__What the task asks__: Quote the records word for word, from the first line through the line containing "Select the Both", both included.

══ Input rows

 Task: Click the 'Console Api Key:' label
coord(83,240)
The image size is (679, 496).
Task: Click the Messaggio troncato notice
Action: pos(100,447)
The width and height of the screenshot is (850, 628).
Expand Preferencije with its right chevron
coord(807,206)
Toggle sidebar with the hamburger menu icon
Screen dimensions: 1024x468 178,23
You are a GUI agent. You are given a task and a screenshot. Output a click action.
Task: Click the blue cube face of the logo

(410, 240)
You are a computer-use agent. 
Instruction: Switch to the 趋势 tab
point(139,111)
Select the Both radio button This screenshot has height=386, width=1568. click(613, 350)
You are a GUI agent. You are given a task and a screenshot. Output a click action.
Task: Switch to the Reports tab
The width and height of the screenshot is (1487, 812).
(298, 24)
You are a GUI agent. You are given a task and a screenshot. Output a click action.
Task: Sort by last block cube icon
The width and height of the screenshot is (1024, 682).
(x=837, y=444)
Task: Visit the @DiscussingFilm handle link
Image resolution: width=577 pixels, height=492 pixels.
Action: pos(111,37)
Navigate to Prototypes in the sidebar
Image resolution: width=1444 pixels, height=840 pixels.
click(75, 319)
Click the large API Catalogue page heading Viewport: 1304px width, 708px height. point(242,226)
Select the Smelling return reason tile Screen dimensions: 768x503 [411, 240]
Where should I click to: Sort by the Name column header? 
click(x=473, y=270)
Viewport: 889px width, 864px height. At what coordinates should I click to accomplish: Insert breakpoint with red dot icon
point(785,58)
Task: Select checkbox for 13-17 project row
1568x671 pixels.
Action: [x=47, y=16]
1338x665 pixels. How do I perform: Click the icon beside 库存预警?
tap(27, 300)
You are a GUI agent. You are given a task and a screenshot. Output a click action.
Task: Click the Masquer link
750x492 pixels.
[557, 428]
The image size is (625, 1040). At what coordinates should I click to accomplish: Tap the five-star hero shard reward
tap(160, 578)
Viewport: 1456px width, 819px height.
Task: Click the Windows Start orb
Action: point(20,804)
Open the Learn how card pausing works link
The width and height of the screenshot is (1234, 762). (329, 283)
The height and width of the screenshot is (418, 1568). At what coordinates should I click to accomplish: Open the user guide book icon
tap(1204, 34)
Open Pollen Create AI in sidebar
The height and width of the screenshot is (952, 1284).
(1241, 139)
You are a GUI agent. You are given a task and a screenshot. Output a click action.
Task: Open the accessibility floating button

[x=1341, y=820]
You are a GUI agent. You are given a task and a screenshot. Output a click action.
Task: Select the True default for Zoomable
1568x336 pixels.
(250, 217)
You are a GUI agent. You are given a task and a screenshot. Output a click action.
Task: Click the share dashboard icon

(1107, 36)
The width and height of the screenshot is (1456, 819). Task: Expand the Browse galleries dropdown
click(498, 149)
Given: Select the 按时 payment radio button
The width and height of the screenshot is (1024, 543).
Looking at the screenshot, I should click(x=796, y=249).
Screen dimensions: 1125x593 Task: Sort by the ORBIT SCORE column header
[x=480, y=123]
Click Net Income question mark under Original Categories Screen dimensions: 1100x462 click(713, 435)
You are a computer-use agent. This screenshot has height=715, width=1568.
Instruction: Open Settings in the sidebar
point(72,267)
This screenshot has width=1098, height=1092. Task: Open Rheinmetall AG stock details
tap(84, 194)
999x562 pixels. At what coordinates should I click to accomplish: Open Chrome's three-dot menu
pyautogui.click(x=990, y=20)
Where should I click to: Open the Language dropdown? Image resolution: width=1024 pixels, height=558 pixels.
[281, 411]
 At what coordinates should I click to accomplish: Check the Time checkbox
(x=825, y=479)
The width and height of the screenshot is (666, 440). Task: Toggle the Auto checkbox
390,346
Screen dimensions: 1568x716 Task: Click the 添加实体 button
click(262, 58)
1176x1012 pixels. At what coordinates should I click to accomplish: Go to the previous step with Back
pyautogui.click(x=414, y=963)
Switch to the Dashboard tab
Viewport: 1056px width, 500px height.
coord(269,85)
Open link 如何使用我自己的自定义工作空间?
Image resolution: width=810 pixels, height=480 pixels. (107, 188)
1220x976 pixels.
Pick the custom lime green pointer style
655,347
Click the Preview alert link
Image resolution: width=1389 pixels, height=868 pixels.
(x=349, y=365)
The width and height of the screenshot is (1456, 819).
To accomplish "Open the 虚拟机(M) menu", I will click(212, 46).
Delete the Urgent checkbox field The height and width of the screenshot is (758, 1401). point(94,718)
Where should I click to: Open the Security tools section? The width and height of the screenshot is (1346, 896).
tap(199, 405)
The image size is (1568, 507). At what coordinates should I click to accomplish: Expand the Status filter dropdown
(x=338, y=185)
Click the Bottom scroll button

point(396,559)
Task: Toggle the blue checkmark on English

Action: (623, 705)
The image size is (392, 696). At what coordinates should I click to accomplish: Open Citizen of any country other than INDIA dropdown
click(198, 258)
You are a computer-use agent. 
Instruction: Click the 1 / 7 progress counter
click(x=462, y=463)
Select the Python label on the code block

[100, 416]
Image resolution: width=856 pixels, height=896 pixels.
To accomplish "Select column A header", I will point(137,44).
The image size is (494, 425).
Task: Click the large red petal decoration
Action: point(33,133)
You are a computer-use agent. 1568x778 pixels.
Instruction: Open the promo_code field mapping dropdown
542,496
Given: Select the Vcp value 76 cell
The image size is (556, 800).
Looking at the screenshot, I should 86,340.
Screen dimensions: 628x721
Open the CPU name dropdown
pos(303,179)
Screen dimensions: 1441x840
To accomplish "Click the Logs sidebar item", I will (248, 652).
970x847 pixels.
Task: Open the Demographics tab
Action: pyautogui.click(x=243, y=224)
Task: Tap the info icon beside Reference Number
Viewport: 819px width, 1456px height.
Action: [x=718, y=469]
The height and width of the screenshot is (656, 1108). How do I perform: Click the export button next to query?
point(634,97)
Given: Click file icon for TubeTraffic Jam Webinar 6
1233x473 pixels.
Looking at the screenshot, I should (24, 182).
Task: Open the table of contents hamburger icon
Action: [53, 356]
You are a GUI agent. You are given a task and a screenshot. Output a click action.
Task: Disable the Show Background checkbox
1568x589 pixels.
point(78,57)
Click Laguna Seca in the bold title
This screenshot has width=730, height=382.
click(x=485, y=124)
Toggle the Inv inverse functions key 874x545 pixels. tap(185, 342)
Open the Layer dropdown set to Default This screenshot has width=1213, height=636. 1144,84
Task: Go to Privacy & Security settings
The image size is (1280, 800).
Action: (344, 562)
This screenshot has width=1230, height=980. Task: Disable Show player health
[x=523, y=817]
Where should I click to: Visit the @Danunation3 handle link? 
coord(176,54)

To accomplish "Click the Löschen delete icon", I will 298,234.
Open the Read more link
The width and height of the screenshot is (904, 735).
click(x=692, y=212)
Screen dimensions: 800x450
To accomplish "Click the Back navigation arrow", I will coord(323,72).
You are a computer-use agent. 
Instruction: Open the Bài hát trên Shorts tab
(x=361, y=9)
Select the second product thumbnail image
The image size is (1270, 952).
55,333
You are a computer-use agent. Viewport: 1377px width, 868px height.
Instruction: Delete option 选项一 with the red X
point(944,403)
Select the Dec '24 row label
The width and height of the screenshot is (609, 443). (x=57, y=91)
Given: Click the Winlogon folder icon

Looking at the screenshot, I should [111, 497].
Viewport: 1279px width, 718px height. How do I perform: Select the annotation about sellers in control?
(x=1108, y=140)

════

__Exercise solution__:
 Task: Click the 'Console Api Key:' label
coord(83,240)
The image size is (679, 496).
Task: Click the Messaggio troncato notice
Action: pos(100,447)
The width and height of the screenshot is (850, 628).
Expand Preferencije with its right chevron
coord(807,206)
Toggle sidebar with the hamburger menu icon
Screen dimensions: 1024x468 178,23
You are a GUI agent. You are given a task and a screenshot. Output a click action.
Task: Click the blue cube face of the logo

(410, 240)
You are a computer-use agent. 
Instruction: Switch to the 趋势 tab
point(139,111)
Select the Both radio button This screenshot has height=386, width=1568. click(613, 350)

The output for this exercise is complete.